The Pournara camp has been in the spotlight recently, as migrants have repeatedly voiced their anger at being kept inside for longer than necessary. Protesters have also gathered outside the camp in the past weeks to show support to their cause.
“There is tension inside the camp, you can feel it,” Spaneas said. “People want to go out, they are tired of staying here, in a facility that is designed to hold people for days, not months as it has been the case.”
Spaneas said the high number of migrants currently housed at the camp was the result of a procedural legal mistake by the government
The centre acts as a first reception facility for a limited period, the time that it takes them to finish the first step of their application.
After that, according to the law, the migrants have to leave the centre.
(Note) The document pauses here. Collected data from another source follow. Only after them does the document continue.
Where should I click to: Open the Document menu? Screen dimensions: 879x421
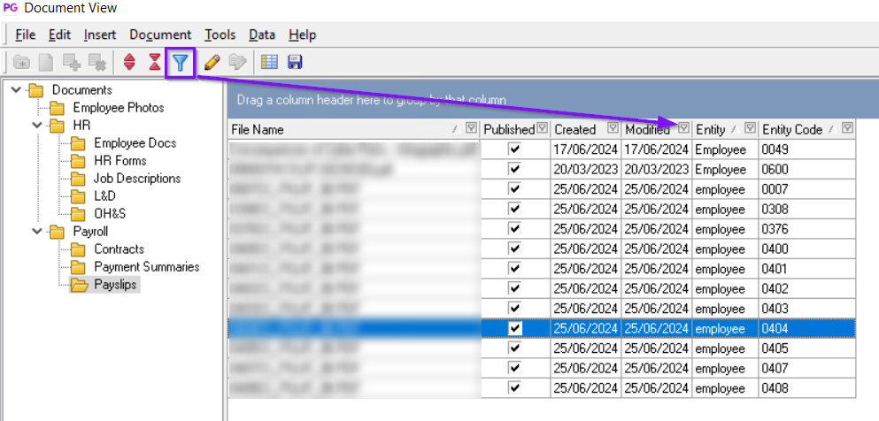(x=159, y=34)
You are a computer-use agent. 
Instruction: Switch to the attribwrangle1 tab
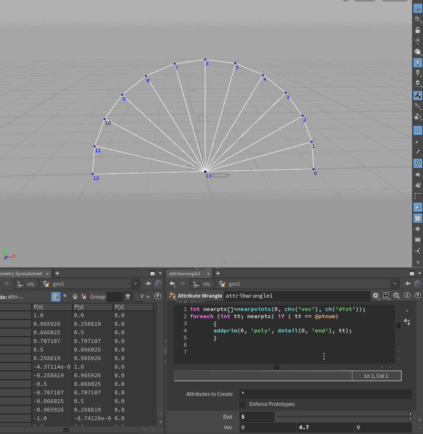[x=185, y=274]
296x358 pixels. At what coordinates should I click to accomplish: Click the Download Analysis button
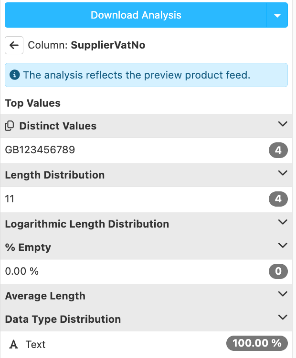point(136,15)

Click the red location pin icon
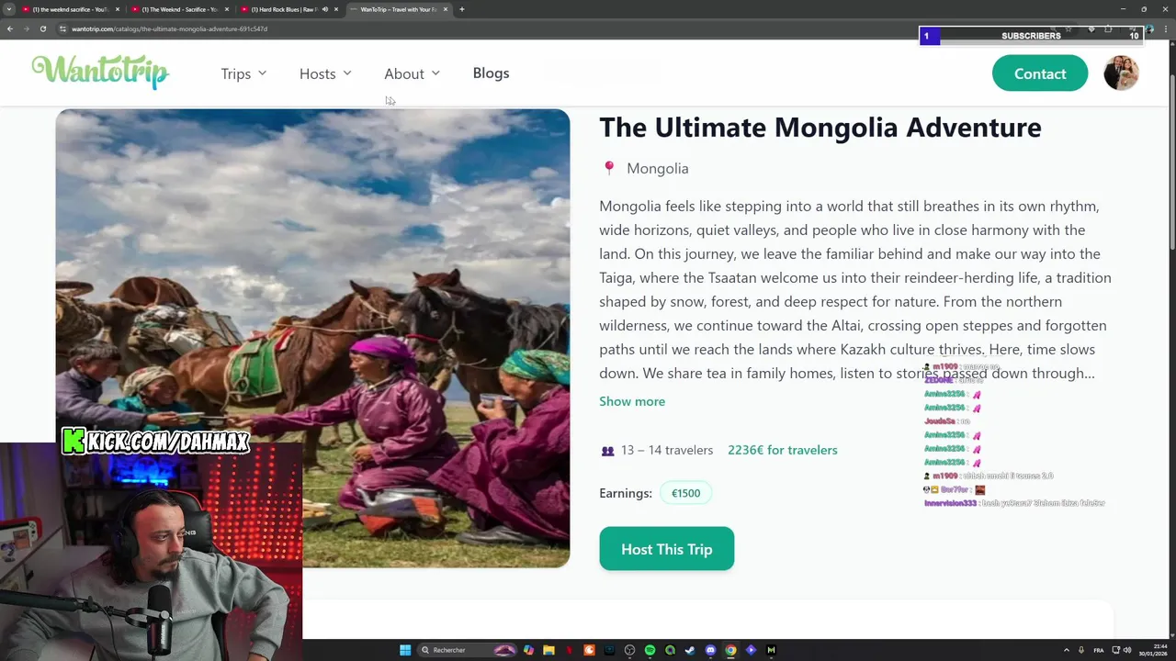pyautogui.click(x=608, y=168)
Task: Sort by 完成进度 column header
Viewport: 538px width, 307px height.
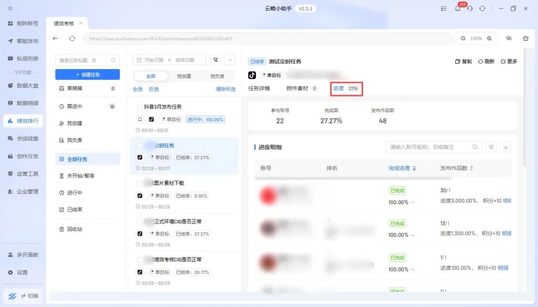Action: click(x=402, y=168)
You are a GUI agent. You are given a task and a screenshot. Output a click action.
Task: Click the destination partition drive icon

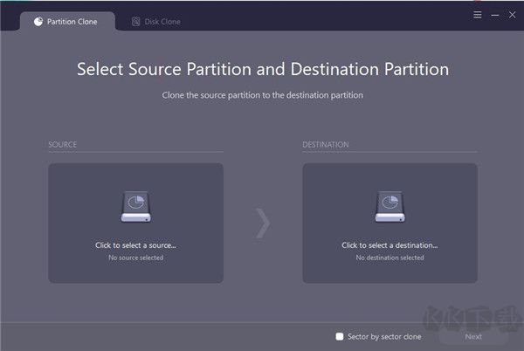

However, the state is required to arrange and provide them with accommodation afterwards.
If for administrative reasons they need to be held longer because they have a particular case, they should be taken to a different camp which is more suitable for long-term stays, he said.
“The law states that an asylum seeker who filled in his application and passed his or her medical tests, and the majority here at the camp fulfil those requirements, is allowed to leave the first reception centre.
“I understand that the Covid-19 pandemic things more complicated, but there are no legal grounds to keep those who tested negative here.
“The migrants are suffering for someone else’s mistake, it’s not fair and I do understand their frustration,” Spaneas said.
Due to Covid-19, staff at Pournara camp had to rapidly increase the centre’s capacity and improve infrastructure, as they were not ready to accommodate all the people who were brought to the camp.
More portaloos and additional water taps and showers were installed, while the centre is constantly being upgraded.
“In 2014 the centre was only housing people coming from Syria, then it opened to all people entering Cyprus illegally from the Green Line or from the checkpoints. Now we house all people who entered illegally,” said Spaneas.
“It makes everything so much more complicated because now we cannot distinguish the real asylum seekers, those who actually came here because it was absolutely necessary for them, from the fake ones,” he added.
He said that, starting from next week, some migrants would finally be allowed to leave the camp. The exact number will be released by the interior ministry in the coming days.
As far as the situation inside the camp, which become more tense every day, Spaneas said him and his staff are doing everything in their power to keep spirits up.
“It’s difficult, any human being would hate this situation. We try to remain calm, but we have a constant police presence outside the camp.
“A few days ago, police officers had to use pepper spray on some of the migrants after an argument. Fortunately, it does not happen often, but if the government will not act soon, it might become a daily occurrence.”